Comment se fait-t-il que de 1976 à 1988 les prêtres fondateurs de la FSSP acceptent de subir les sanctions, en allant contre la volonté du pape, et que soudainement en 1988, ils découvriraient que s’opposer au pape devient anti-traditionnel ? Certes la consécration sans mandat entraîne l’excommunication latae sententiae, n’est-ce pas plutôt la gravité de la sanction qui fit reculer à cette époque les fondateurs de la FSSP ?

Le point central d’une telle affirmation reste toujours la notion que l’on met derrière les mots et que la révolution conciliaire a elle aussi perverti. Le mot Tradition est utilisé ici un peu comme un slogan. La question est bien : est-ce que les sacres de 1988 ont contrevenu à la Tradition ?

Un petit retour en arrière aiderait à résoudre la question sans se lancer dans de grandes explications théologiques. Si Mgr Lefebvre n’avait pas procédé aux sacres épiscopaux en 1988, qui aurait ordonné les prêtres célébrant le selon le rite traditionnel ? Resterait-il encore un seul séminaire enseignant la scolastique et formant les prêtres au sacerdoce de toujours ? En somme, la Foi catholique serait-elle encore transmise ?

Mgr Lefebvre a sauvé tout cela, il a en quelque sorte sauvé la Tradition à laquelle l’abbé Ribeton tente de l’opposer, car Paul VI n’a eu de cesse comme Jean-Paul II et l’ensemble des évêques notamment français de vouloir fermer Ecône, aucun évêque avant 1988 et le motu proprio Ecclesia Dei  n’acceptaient de célébrer dans le rite traditionnel. Aujourd’hui, sans les sacres, il ne resterait que des individualités de vieux prêtres résistant ici ou là, le reste étant noyé dans le magma conciliaire avec des nuances diverses de conservatisme.

Loin de s’opposer à la Tradition, Mgr Lefebvre l’a sauvé. Et si la Fraternité Saint-Pierre peut aujourd’hui exercer son apostolat dans des formes et des aspects traditionnels qui peuvent faire un certain bien, ce n’est qu’en vertu de la protection que lui accorde de facto le honteux motu proprio Ecclesia Dei, qui signe la condamnation de Mgr Lefebvre et surtout, de la Tradition dans son aspect le plus théologique et doctrinal qui soit ! Il y a qu’on le veuille ou non un aspect inique à user des privilèges que donne la Tradition en vivant sur sa condamnation !

Sub Petro et cum Petro comme aiment bien le dire nos amis d’Ecclesia Dei.
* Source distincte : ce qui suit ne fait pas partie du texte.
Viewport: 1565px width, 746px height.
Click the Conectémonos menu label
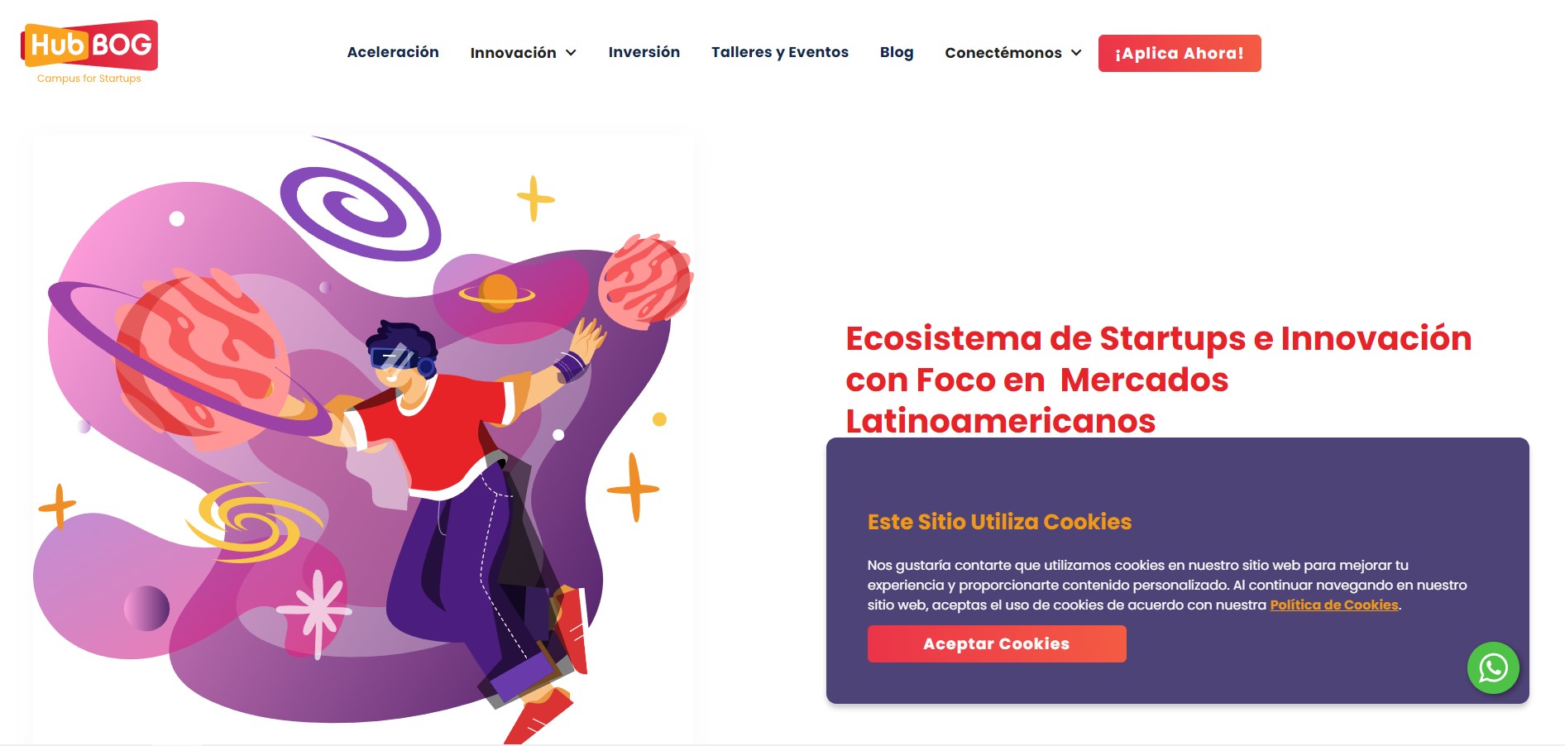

Certes. Mais Pierre n’est pas une finalité, Pierre est un outil, outil essentiel certes, mais outil quand même. Pierre a la grâce de pouvoir confirmer ses frères dans la Foi, il en a le pouvoir, il en a le devoir. La finalité c’est Dieu. Si obéir au pape veut dire abandonner ou diminuer notre Foi, alors l’obéissance vraie demande à rejeter ce qui est contraire à la Foi et donc au Salut.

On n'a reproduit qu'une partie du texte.